The couple spent a little over three years at the abbey. When they finally decided to take their leave, they made sure that they would send messages to each other. This way, they wouldn’t go another millennium without seeing the other.
Over the centuries, they heard many stories of Rebecca and her students, including ones of the young thief, Amanda. Willow got the impression that the young immortal tended to attract almost as much trouble as her husband did. The three older immortals rarely met in person, mostly due to the fact that both Willow and Xander wanted to avoid the Watchers’ chronicles. Even so, they made certain to see each other at least once a century, just to keep in touch. Rebecca would often have to go to great lengths to lose her Watcher for a few months for these occasions. Rebecca kept her teacher/father’s past to herself. Not even her most trusted students knew that Methos was not the oldest man to walk this earth.

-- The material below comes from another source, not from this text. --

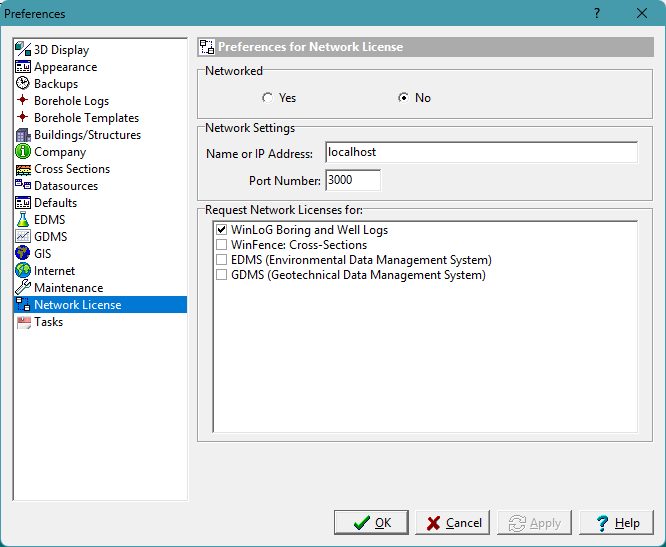The height and width of the screenshot is (547, 666).
Task: Tick the GDMS Geotechnical Data Management checkbox
Action: (221, 275)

1992 outside the ruins of Rebecca’s abbey
Rebecca examined her situation with a strange detachment. She was on her knees with her hands on the ground, her sword was lying off to her left, and seven feet in front of her her husband was struggling to his feet after being tossed to the side by Luther. Her former student was now standing over her, preparing to sever her head. She cursed the fact that she had given him the chance to use her husband as a hostage. In the back of her mind she was disappointed that one of her students was such a coward they resorted to using a hostage to take a head.
As Rebecca felt Luther’s blade come down on her neck she couldn’t help but pray that someone killed him before her father found out who killed her. Luther didn’t deserve War’s revenge, no matter how lost he had become.